Apache Cassandra - Learning Module

Loading content...

0/273

Tunable Consistency

Consistency as a Dial, Not a Switch

Traditional databases offer a binary choice: either you have strong consistency (every read sees the most recent write) or you don't. But in globally distributed systems, this binary thinking creates painful trade-offs. Strong consistency in a system spanning continents means every operation waits for cross-continental acknowledgment—introducing latency that kills user experience.

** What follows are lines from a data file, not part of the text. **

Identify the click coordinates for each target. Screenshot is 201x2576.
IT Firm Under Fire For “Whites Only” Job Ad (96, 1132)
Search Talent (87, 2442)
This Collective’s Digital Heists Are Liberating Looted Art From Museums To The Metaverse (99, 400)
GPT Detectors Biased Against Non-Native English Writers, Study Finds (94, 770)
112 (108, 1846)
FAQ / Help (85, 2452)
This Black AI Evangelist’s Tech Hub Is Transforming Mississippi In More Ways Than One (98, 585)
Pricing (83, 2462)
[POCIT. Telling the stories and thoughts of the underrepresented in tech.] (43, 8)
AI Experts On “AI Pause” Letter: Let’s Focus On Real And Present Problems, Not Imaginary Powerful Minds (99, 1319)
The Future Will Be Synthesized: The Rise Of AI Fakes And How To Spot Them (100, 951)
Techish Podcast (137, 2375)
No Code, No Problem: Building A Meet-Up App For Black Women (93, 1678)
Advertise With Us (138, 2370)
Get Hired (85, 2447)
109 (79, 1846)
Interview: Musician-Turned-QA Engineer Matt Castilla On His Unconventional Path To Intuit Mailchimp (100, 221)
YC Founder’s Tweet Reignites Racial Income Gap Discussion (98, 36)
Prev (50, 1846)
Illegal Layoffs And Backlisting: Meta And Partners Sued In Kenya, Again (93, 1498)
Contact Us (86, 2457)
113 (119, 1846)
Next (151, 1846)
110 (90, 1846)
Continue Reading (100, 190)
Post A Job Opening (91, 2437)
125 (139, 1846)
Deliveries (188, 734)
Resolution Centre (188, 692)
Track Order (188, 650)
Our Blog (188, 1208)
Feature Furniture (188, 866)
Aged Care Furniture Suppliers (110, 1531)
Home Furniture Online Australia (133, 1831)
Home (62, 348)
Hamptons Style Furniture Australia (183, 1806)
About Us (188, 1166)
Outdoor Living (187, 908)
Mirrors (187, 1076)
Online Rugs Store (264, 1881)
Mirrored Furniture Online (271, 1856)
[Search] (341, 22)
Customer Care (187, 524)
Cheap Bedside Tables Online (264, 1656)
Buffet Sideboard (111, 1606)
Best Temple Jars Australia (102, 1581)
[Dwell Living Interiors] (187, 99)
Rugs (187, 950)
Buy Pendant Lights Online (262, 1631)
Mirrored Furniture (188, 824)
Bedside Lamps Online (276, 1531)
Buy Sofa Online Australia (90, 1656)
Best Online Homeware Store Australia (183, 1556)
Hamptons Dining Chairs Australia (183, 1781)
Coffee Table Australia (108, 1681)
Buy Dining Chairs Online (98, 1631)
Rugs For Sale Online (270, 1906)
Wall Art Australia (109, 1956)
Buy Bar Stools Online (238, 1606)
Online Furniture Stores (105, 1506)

Apache Cassandra introduces a revolutionary concept: tunable consistency. Instead of a global setting, Cassandra allows you to specify consistency requirements per-operation. A user login might require strong consistency, while updating a view counter can tolerate eventual consistency. This granular control lets you optimize each operation for its specific requirements.

What You Will Learn

By the end of this page, you will understand: (1) Cassandra's consistency levels and what each guarantees, (2) The relationship between consistency levels and the CAP theorem, (3) How to achieve strong consistency in Cassandra when needed, (4) Common consistency patterns for different use cases, (5) The performance implications of each consistency level, and (6) Best practices for choosing the right consistency level.

Understanding Consistency Levels

A consistency level (CL) defines how many replica nodes must respond to a read or write operation before the coordinator considers it successful. Different CLs provide different guarantees about data consistency and availability.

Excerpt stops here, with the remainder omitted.